- _Exercises_:
1. According to the delta-v discussion, about how much delta-v does it take to land on the Moon from LLO?
2. Reproduce word for word the part of the delta-v discussion that opens with the words containing "Except that all" and closes with "an engine burn.".

- _Source text_:
════════════════
On the other hand, I'm curious how the delta-V numbers hold up for landing on the Moon, where aero-braking is impossible. Launch and landing require by far the most delta-V between either of the two bodies, much more than the difference between lunar transfer orbit and Martian transfer.
It's about 1.7km/s delta-v to land on the moon from LLO. If you are assuming an orbital station in the lunar gateway, that's another ~0.7km/s. From LEO that's another ~3.6km/s (3.2 to TLI and 0.4 to gateway). That gives you around 6km/s delta-v flat. Of course you can optimize this a bit by using a more direct route but it's probably cheaper if you leverage existing infra like the gateway.
Compare this to anything on mars. It'll be 3.6-4.0km/s to mars injection. Then 2.0km/s to low orbit (can be optimized with clever aerobreaking down to 1.0km/s). To the surface will be a minimum of another 0.4km/s (no engine, parachute only) and closer to 1km/s if you want a soft landing. So you can expect 5km/s at the bare minimum and ~7km/s along established "routes" leveraging to-be-existing infra.
So then the question becomes whether lower delta-v returns, regular launch opportunities, and shorter comms delay are more or less important than 1km/s delta-v savings.
I'd argue the delta-v savings aren't worth it on their own. Mars will eventually be worth exploring and it's a valuable opportunity but by every measure other than raw "throw it at the orbital body with no support or return plan" delta-v savings, the moon is a better site for initial extraterrestrial habitation studies.
>> It'll be 3.6-4.0km/s to mars injection. Then 2.0km/s to low orbit (can be optimized with clever aerobreaking down to 1.0km/s).
Except that all that delta at mars is done with aerobraking/aerocapture. Inbound probes can crash strait into the mars atmosphere without slowing down for orbital insertion. That's why it takes far less fuel to get to surface of mars than the moon, at least with objects car-sized or smaller. Only with larger/heavier objects is mar's atmosphere so thin that fuel must be used for capture prior to descent.
In the following deltaV map, much of the trip to mars is a free ride so long as you follow the red arrows. There are no free rides on the way to the moon.
For the record we have not done aero capture at Mars just yet - but aerobraking has been used a lot, after first capturing into a high eccentric orbit with an engine burn.
In any case, bodies with atmosphere do enable you to effectively shave up to half of the delta-v for a transfer when you know what you are doing. :)
I was just illustrating the path along the lunar gateway (LEO -> TLI -> Gateway -> LLO -> surface). Even if you do a direct (LEO -> TLI -> LLO -> surface) route, you still have to go through LLO as you'll need to be able to pick your landing spot and potentially even delay a landing (which is not possible if LLO is not budgeted in).
Actually now that I think about it, if you want to save delta-v, you can get an extra 25% off the TLI leg of the direct route with a low energy transfer using weak stability boundary trajectories. These savings however come at the cost of a significantly longer flight time and far slimmer margins for failure.
════════════════
[Item-finding records]

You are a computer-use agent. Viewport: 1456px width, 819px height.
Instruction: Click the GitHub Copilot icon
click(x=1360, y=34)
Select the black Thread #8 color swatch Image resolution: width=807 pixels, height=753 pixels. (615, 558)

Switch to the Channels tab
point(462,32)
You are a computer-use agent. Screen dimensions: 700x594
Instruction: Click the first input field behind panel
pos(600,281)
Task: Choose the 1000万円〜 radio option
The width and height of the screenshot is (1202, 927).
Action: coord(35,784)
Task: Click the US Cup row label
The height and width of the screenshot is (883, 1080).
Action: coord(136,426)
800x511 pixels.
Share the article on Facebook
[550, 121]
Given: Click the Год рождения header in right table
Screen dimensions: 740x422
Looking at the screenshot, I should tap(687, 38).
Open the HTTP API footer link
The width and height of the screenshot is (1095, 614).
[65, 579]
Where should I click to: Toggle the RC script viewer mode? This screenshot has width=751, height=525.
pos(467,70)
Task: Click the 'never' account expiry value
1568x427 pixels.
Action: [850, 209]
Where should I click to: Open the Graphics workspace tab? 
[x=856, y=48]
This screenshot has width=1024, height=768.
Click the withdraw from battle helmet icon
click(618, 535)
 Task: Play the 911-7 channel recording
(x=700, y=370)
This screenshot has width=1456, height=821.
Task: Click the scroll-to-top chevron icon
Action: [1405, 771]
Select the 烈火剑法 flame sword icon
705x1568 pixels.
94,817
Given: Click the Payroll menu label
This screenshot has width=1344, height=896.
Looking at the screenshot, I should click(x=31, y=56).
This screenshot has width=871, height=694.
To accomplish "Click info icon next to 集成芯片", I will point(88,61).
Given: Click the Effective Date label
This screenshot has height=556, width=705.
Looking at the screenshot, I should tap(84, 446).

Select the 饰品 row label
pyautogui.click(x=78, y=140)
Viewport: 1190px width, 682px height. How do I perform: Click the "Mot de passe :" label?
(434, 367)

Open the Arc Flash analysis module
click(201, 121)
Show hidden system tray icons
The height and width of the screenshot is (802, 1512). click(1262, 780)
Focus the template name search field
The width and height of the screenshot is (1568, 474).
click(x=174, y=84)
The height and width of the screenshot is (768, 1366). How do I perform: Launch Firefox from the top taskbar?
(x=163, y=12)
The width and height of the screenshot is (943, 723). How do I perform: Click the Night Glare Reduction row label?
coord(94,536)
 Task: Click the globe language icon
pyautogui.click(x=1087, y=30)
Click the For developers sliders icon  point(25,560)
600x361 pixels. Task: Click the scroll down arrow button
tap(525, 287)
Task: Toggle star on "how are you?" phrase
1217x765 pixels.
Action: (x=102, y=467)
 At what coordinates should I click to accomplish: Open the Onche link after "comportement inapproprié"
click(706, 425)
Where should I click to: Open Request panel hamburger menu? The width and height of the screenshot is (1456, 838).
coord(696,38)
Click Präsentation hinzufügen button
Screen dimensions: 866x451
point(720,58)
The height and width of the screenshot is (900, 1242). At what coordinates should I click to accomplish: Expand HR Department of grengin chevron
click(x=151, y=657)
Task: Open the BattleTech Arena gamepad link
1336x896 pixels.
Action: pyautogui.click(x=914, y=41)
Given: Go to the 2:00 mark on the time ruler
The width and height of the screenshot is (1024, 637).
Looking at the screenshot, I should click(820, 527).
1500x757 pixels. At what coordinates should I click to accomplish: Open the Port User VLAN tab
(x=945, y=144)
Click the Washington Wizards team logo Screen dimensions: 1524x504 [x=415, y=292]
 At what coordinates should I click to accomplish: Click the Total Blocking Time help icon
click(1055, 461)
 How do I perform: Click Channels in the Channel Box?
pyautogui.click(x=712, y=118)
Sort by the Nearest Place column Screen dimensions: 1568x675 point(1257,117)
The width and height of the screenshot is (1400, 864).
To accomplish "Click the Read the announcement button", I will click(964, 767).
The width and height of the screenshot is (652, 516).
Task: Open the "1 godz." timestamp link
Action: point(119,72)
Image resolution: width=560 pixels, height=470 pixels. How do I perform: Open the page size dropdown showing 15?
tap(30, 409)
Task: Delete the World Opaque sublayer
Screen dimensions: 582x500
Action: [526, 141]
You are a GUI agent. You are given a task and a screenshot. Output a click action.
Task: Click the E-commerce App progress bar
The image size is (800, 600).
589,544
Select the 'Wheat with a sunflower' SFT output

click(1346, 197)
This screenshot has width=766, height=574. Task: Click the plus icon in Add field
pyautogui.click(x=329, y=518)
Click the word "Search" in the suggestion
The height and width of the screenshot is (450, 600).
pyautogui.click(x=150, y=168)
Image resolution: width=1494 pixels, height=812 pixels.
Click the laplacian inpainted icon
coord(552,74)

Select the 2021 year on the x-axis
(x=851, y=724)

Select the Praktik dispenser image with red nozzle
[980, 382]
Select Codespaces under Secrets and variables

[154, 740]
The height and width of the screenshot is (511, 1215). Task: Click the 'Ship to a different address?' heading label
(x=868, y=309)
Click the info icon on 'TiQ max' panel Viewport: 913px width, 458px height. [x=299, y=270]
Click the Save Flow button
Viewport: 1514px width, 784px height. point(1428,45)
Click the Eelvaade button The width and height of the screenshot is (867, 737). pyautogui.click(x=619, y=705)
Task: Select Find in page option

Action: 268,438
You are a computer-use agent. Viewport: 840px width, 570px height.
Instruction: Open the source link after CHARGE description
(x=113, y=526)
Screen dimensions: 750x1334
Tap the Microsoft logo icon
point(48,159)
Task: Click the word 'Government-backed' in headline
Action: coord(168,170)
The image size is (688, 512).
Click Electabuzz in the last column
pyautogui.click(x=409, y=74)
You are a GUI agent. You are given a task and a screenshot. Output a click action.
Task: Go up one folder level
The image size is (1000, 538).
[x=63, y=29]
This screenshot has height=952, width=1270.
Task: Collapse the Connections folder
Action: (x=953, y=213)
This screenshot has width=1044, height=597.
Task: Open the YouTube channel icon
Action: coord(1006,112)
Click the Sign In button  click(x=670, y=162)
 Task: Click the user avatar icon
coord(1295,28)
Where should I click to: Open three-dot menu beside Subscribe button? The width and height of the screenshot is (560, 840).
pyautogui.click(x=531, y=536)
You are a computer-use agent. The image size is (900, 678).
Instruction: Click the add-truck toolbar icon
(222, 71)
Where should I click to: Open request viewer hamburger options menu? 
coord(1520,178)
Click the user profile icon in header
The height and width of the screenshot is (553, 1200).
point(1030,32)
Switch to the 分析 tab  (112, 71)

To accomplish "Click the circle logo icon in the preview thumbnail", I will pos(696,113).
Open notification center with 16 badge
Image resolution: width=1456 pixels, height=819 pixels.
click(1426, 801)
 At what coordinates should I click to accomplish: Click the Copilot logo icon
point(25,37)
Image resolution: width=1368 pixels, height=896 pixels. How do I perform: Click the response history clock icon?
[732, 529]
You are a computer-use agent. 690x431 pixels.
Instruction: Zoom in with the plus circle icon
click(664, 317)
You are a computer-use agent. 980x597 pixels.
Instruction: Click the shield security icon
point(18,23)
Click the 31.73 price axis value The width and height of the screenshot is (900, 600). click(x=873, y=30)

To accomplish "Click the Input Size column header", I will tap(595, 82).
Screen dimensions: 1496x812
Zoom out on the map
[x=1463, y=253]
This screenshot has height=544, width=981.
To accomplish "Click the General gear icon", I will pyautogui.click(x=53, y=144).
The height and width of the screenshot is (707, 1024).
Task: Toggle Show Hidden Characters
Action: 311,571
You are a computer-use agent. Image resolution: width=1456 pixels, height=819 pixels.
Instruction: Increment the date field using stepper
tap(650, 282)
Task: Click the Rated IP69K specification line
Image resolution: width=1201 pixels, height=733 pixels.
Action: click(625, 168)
════════════════
- _Responses to the tasks_:
1. About 1.7 km/s.

2.
Except that all that delta at mars is done with aerobraking/aerocapture. Inbound probes can crash strait into the mars atmosphere without slowing down for orbital insertion. That's why it takes far less fuel to get to surface of mars than the moon, at least with objects car-sized or smaller. Only with larger/heavier objects is mar's atmosphere so thin that fuel must be used for capture prior to descent.
In the following deltaV map, much of the trip to mars is a free ride so long as you follow the red arrows. There are no free rides on the way to the moon.
For the record we have not done aero capture at Mars just yet - but aerobraking has been used a lot, after first capturing into a high eccentric orbit with an engine burn.